No próprio dia do velório do marido, ela ousou pedir um filho ao cunhado. Isso não seria considerado maldade?

Qual mulher normal seria capaz de cometer um ato tão baixo e desprovido de qualquer escrúpulo?

Quando Alarico Cardoso ainda era vivo, a mimava como a joia mais preciosa do mundo. Ninguém tinha a coragem de ofendê-la. Bastava que os olhos dela marejassem para que Alarico passasse metade do dia tentando consolá-la.

Tereza costumava invejá-la. Chegou a pensar que ela própria e Norberto tivessem um sentimento recíproco e estivessem em sintonia, sendo o casal mais lindo do mundo. E, secretamente, nutria a esperança de que Norberto seria igual ao irmão mais velho, um homem que mimaria a sua esposa.

Mas, para a sua surpresa, assim que a morte levou o marido, até mesmo os sentimentos foram descartados num piscar de olhos.

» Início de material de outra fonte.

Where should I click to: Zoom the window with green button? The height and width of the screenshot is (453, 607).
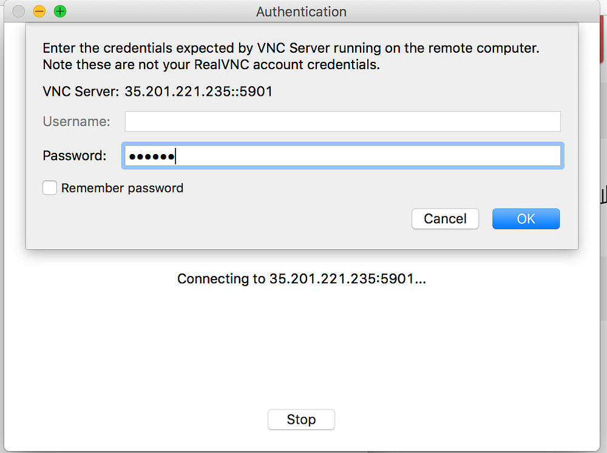coord(60,12)
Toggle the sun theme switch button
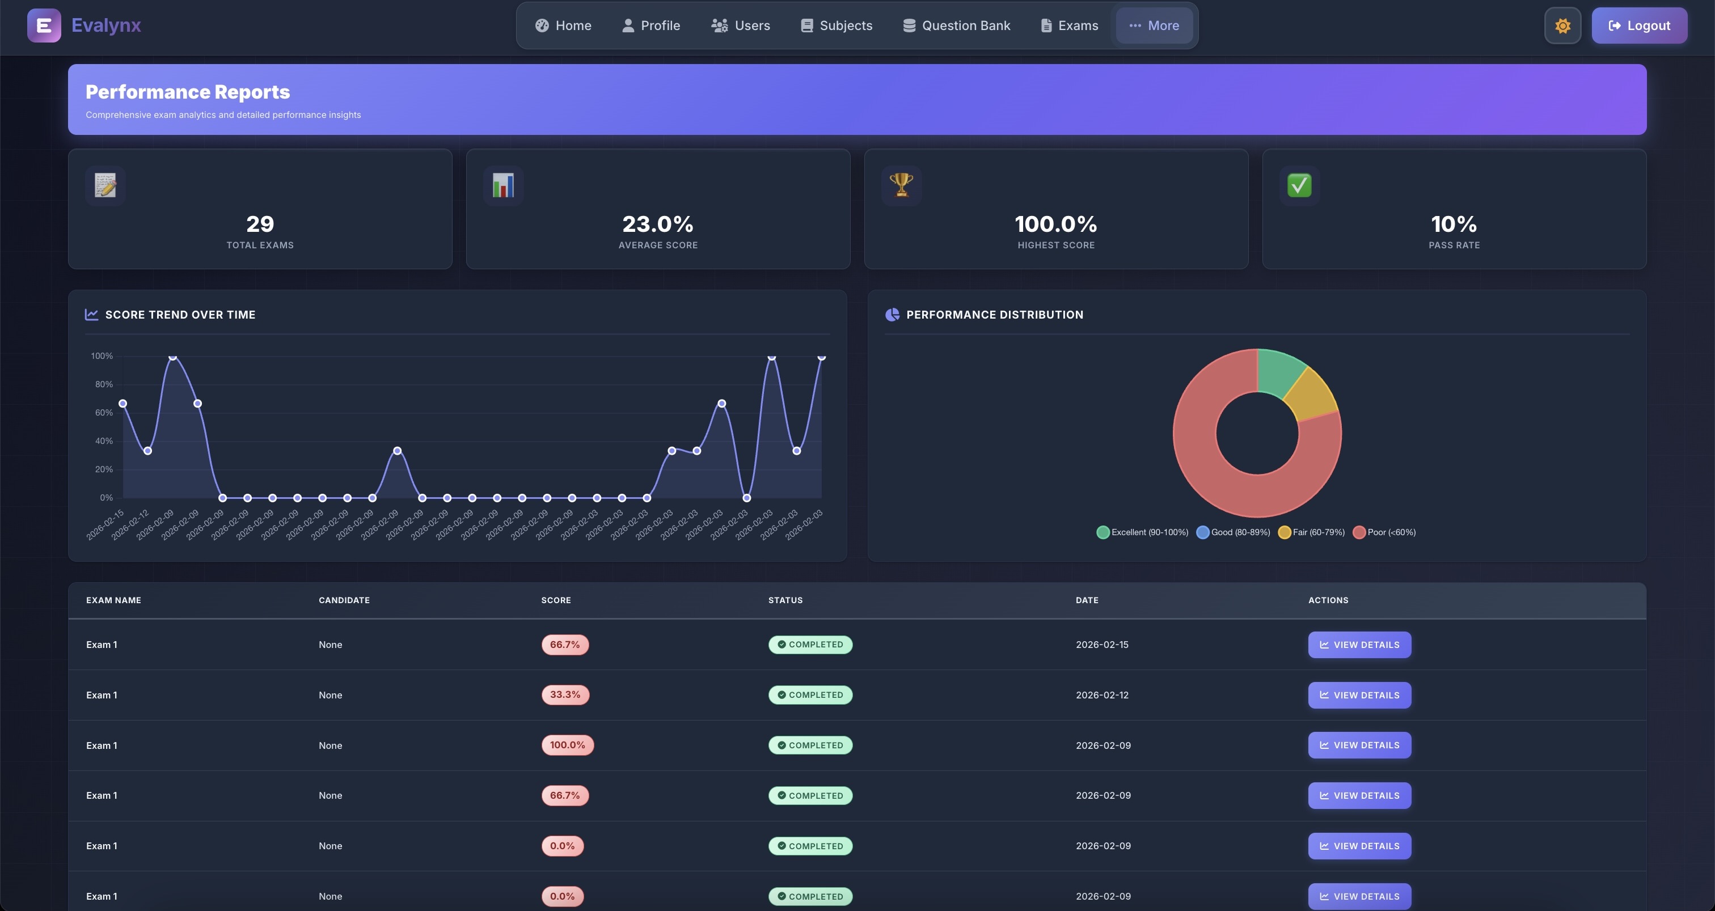 (1562, 25)
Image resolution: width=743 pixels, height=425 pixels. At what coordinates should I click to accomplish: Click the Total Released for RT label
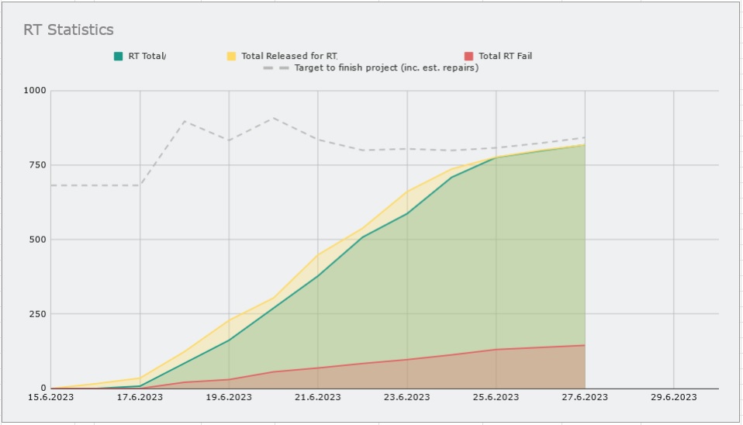[289, 56]
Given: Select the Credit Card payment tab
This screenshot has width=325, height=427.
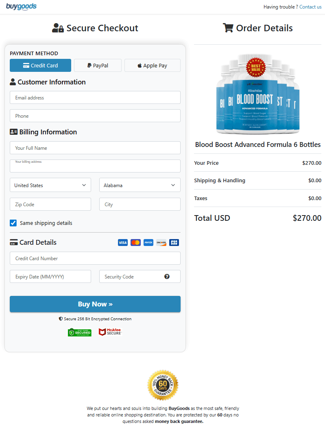Looking at the screenshot, I should tap(40, 65).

O que aconteceu naquele dia havia destruído completamente a visão de mundo de Tereza. Isso a fez, por um instante, duvidar da própria vida e da ordem e das regras desse mundo. Mais tarde, porém, ela aos poucos aceitou o fato de que era simplesmente a índole de Hera que era corrompida.

— Vovó, eu tenho outras coisas para resolver agora. Quando eu voltar ao país...

— O Norberto concordou. Ele mesmo vai ajudar a arranjar um candidato de primeira linha para a Hera. Tereza, eu sei quais são as suas preocupações. Não se aflija, aproveite a sua viagem em paz. Por aqui, eu tomo conta de tudo para você. Quando você voltar, todas essas situações incômodas já estarão resolvidas. — A senhora não foi explícita em alguns pontos, mas em todas as entrelinhas, buscava tranquilizar Tereza.

Ao escutar aquelas palavras, os lábios de Tereza se curvaram em um leve repuxo, e seus olhos transbordaram de ironia.

Que tipo de peça teatral o Norberto estava encenando agora?

Arranjar pessoalmente um pretendente? Ele teria coragem para tanto?

— Vovó. — Tereza, compreendendo a intenção da senhora, respondeu com gratidão: — Muito obrigada pelo consolo. Vou desligar agora.

A velha senhora, no entanto, ainda captou a frieza no tom de Tereza. Ela não insistiu no assunto; apenas lhe deu mais alguns conselhos rotineiros antes de encerrar a chamada.

Segurando o celular, Tereza viu Delfina vindo em sua direção aos saltinhos. Suas trancinhas já estavam prontas, presas com duas presilhas adoráveis em formato de coelhinhos.

— O que a bisavó disse para você? — Delfina perguntou com curiosidade.